Report each line of the entries below that contains the string "Select". Letter case counts.

* Begin Records for this exercise *

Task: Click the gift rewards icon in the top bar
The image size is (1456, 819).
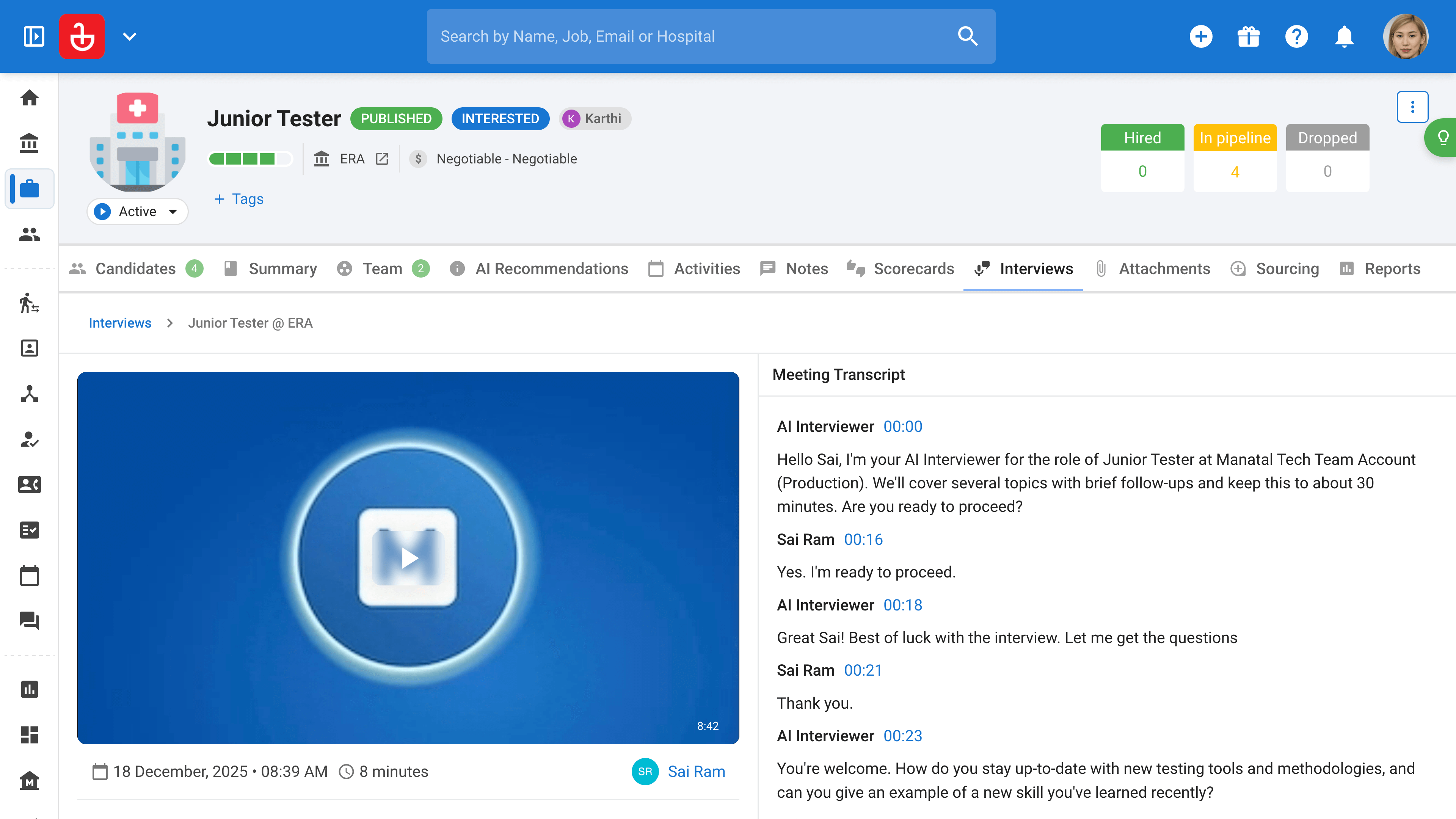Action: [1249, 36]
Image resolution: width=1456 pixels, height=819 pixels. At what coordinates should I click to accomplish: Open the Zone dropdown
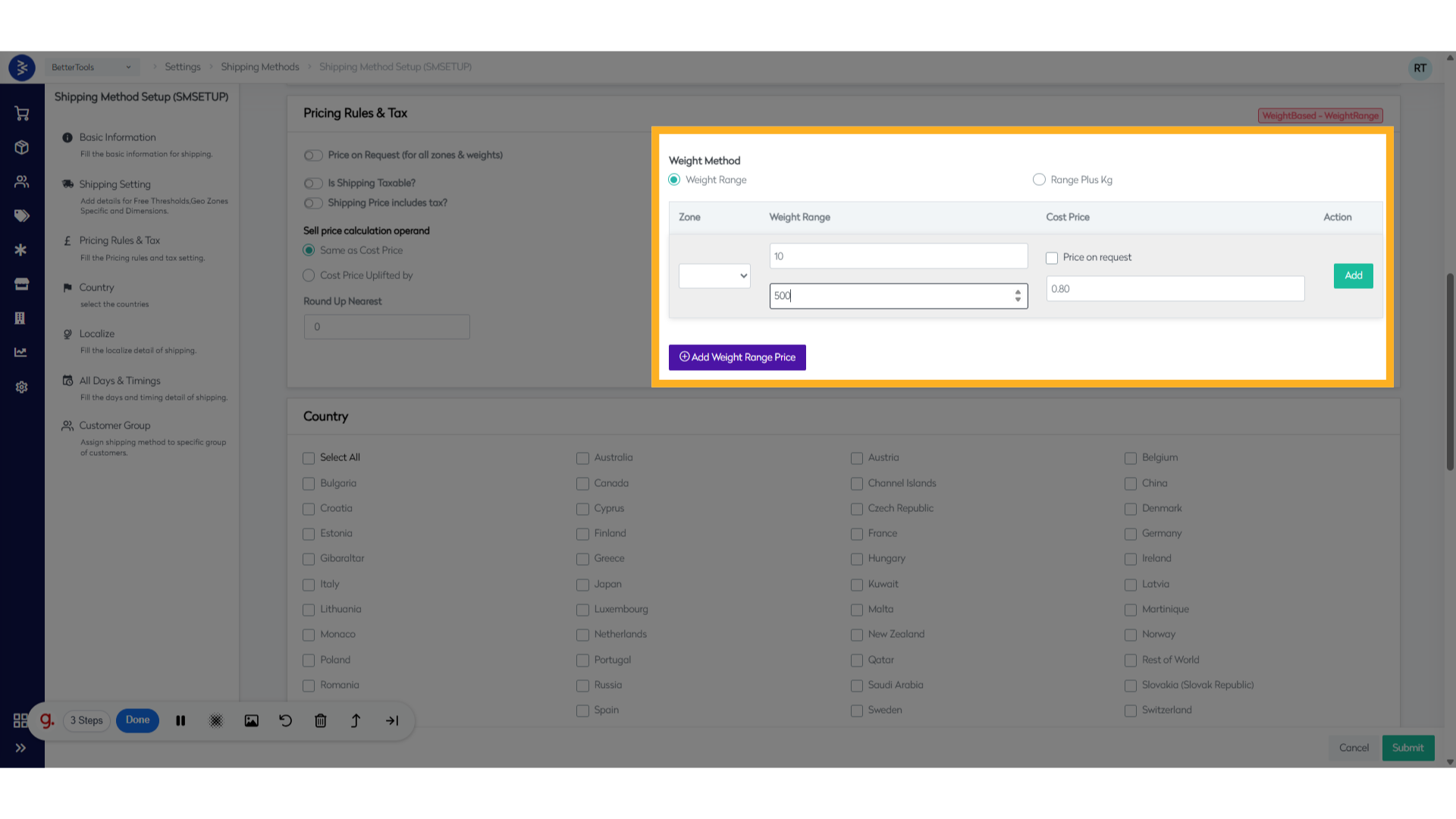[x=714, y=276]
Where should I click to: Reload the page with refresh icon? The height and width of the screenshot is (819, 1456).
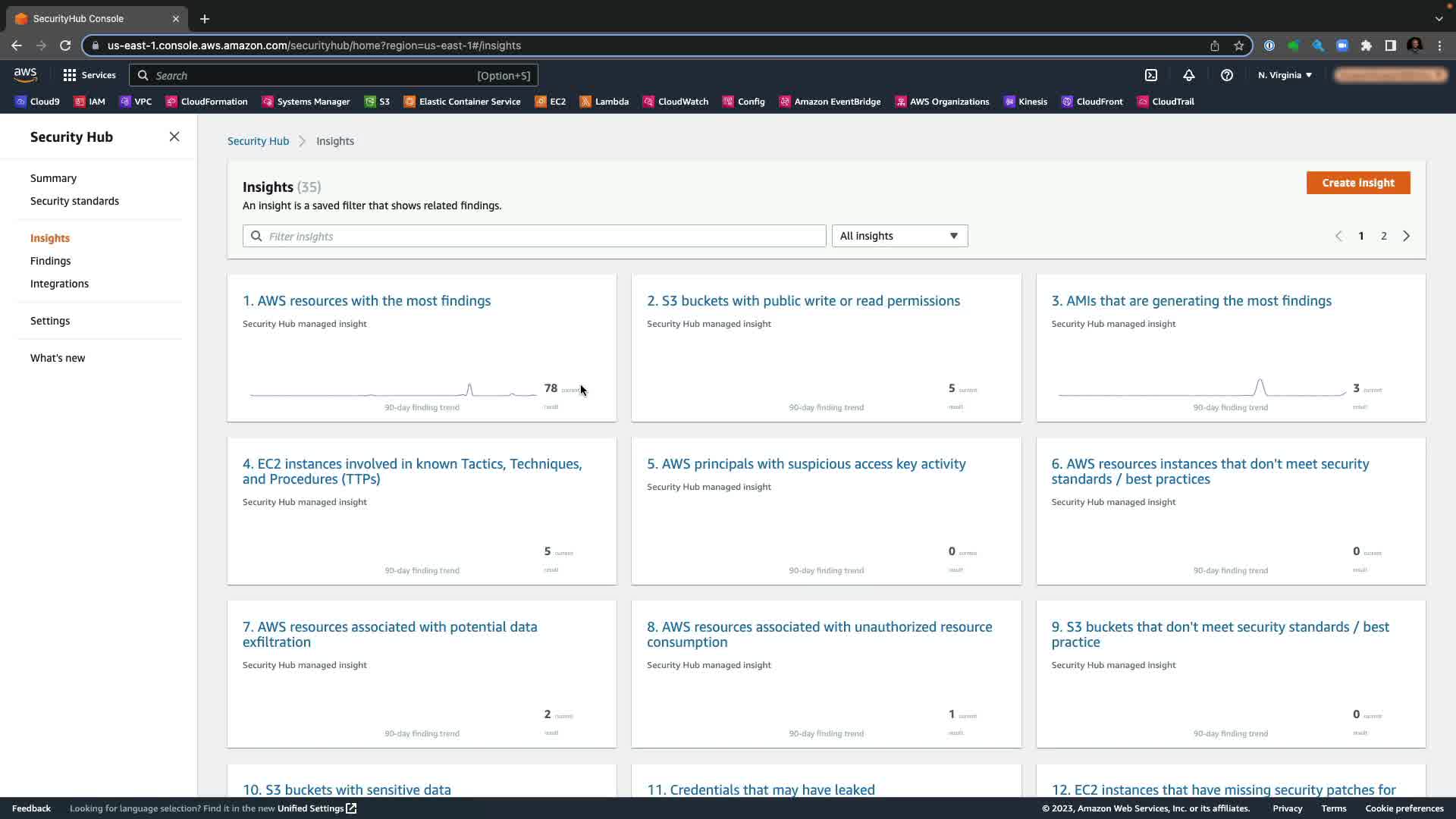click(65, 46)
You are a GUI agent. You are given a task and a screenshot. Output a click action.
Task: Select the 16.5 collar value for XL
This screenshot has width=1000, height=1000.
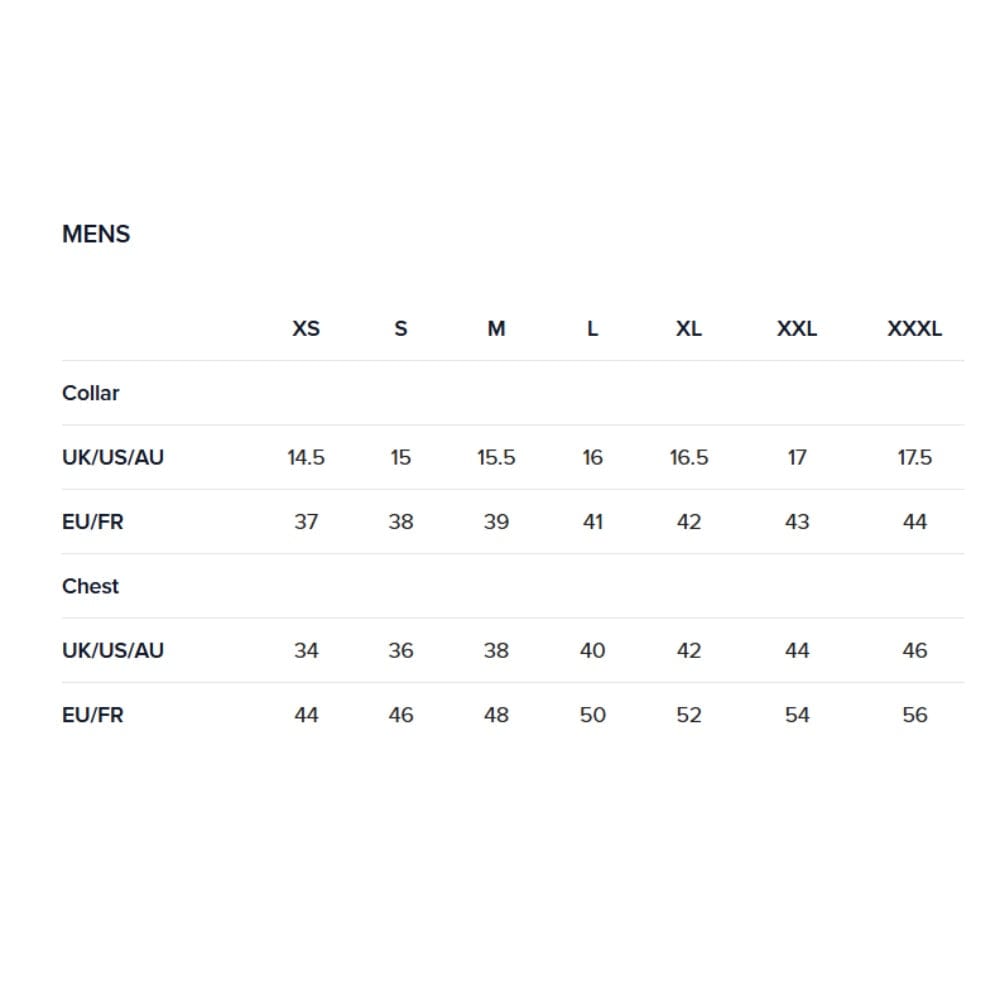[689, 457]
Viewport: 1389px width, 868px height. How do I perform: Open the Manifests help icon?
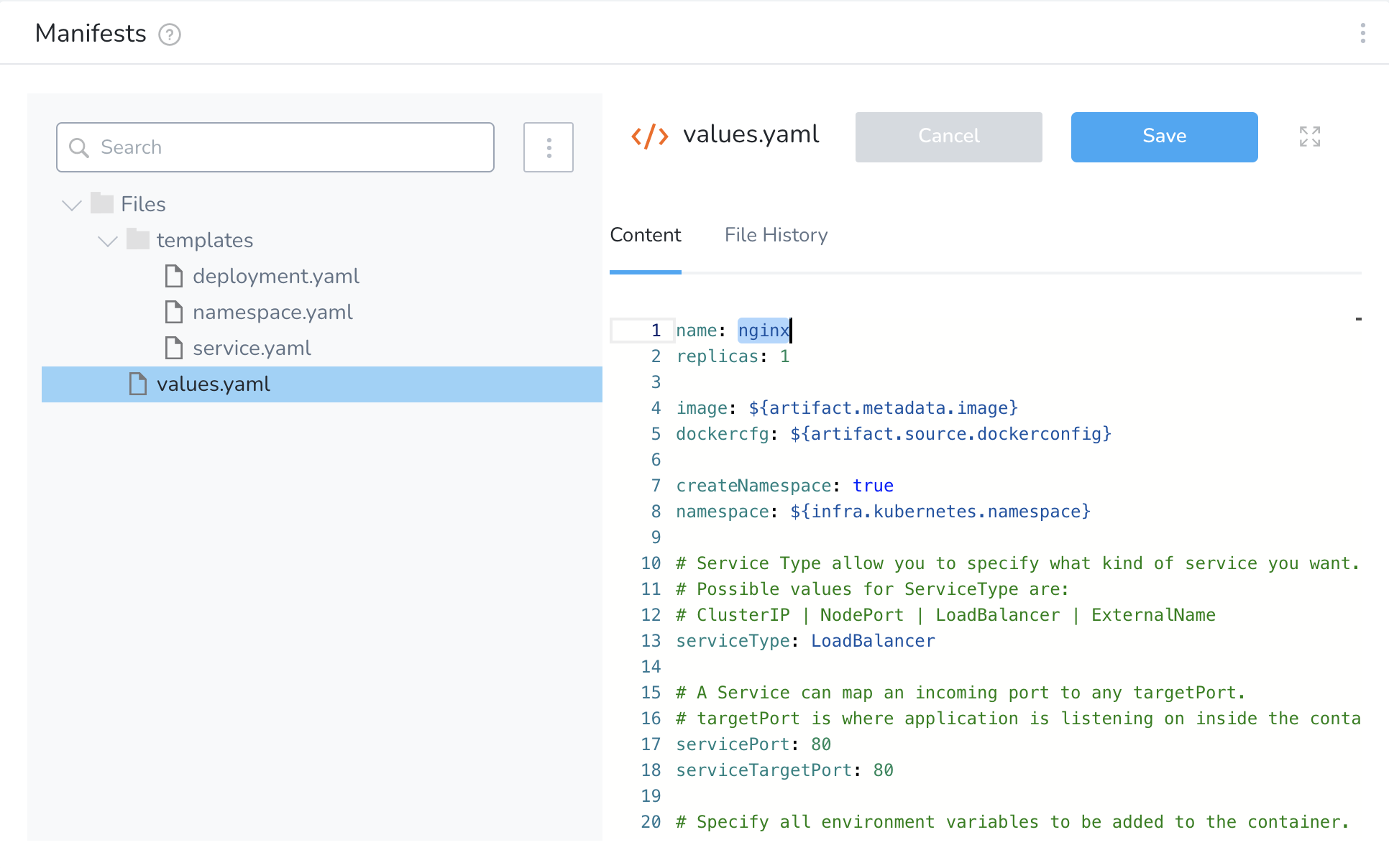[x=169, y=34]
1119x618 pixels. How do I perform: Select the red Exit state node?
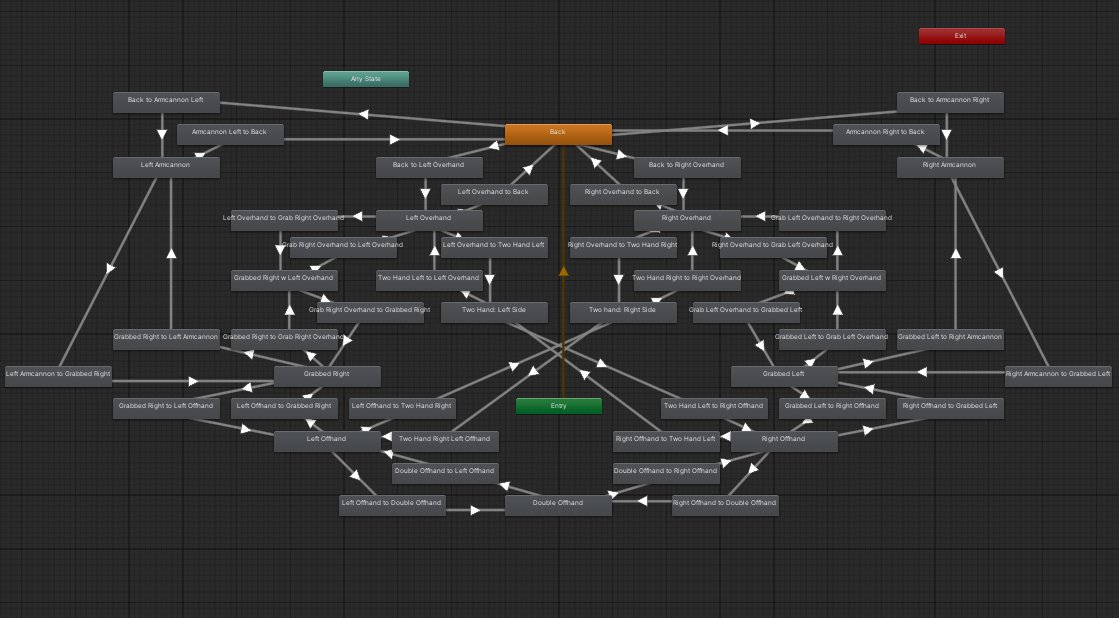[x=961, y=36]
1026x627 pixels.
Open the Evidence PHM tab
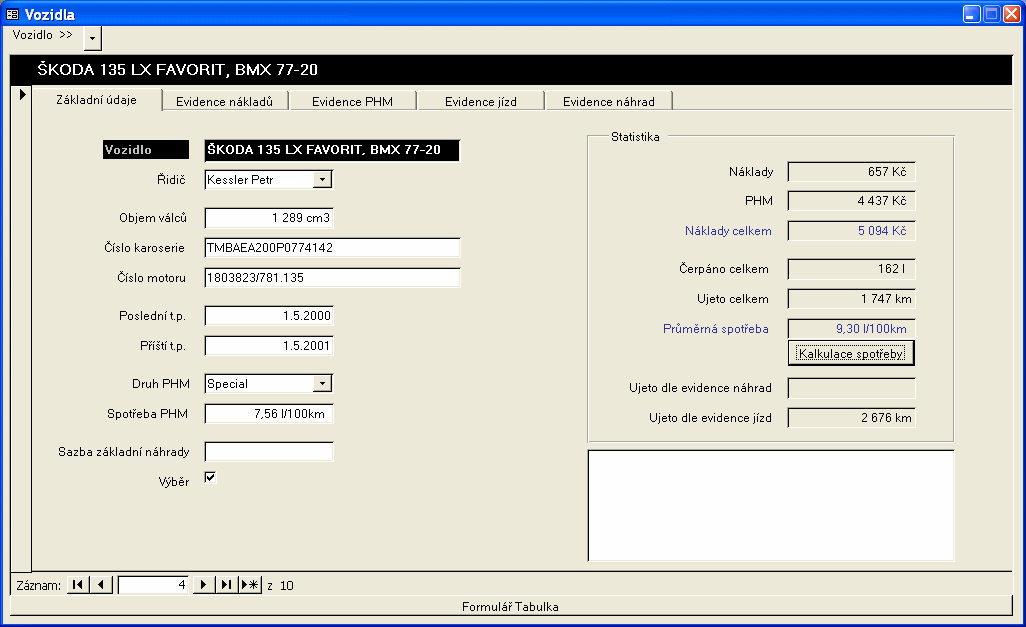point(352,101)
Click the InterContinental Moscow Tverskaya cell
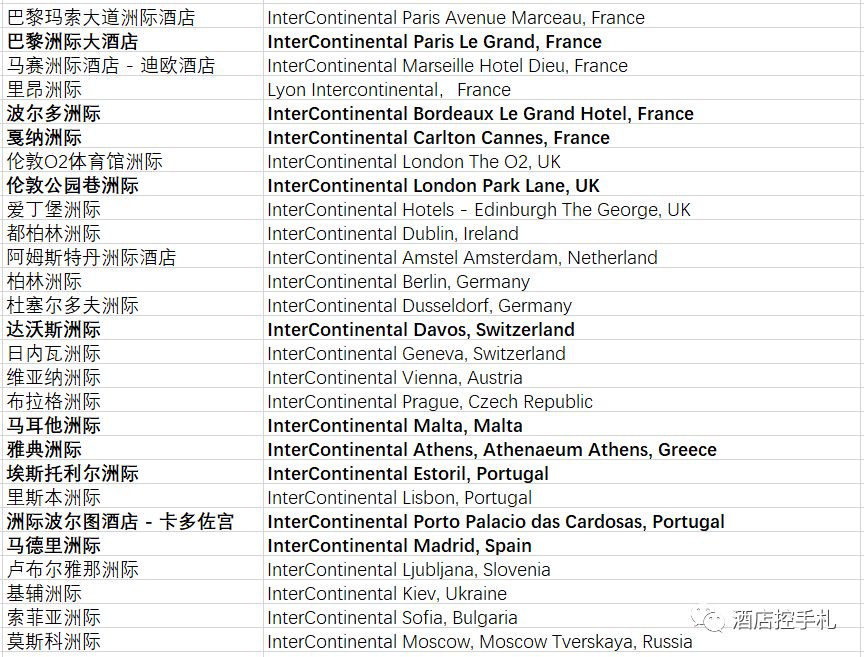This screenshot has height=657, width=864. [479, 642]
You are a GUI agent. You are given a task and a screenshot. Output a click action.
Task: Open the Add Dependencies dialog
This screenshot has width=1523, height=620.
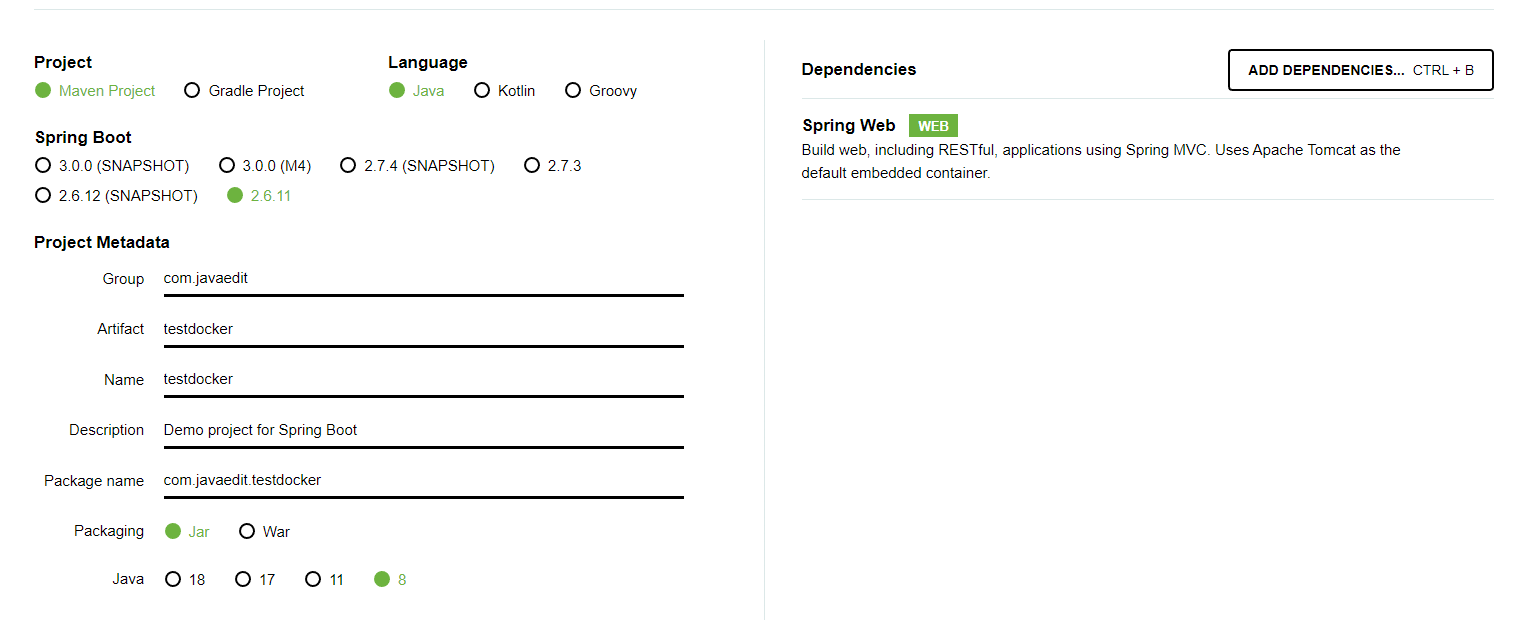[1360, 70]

* End Records for this exercise *

= In response =
Task: Select the 16.5 collar value for XL
1119x618 pixels. How do I perform: Select the red Exit state node?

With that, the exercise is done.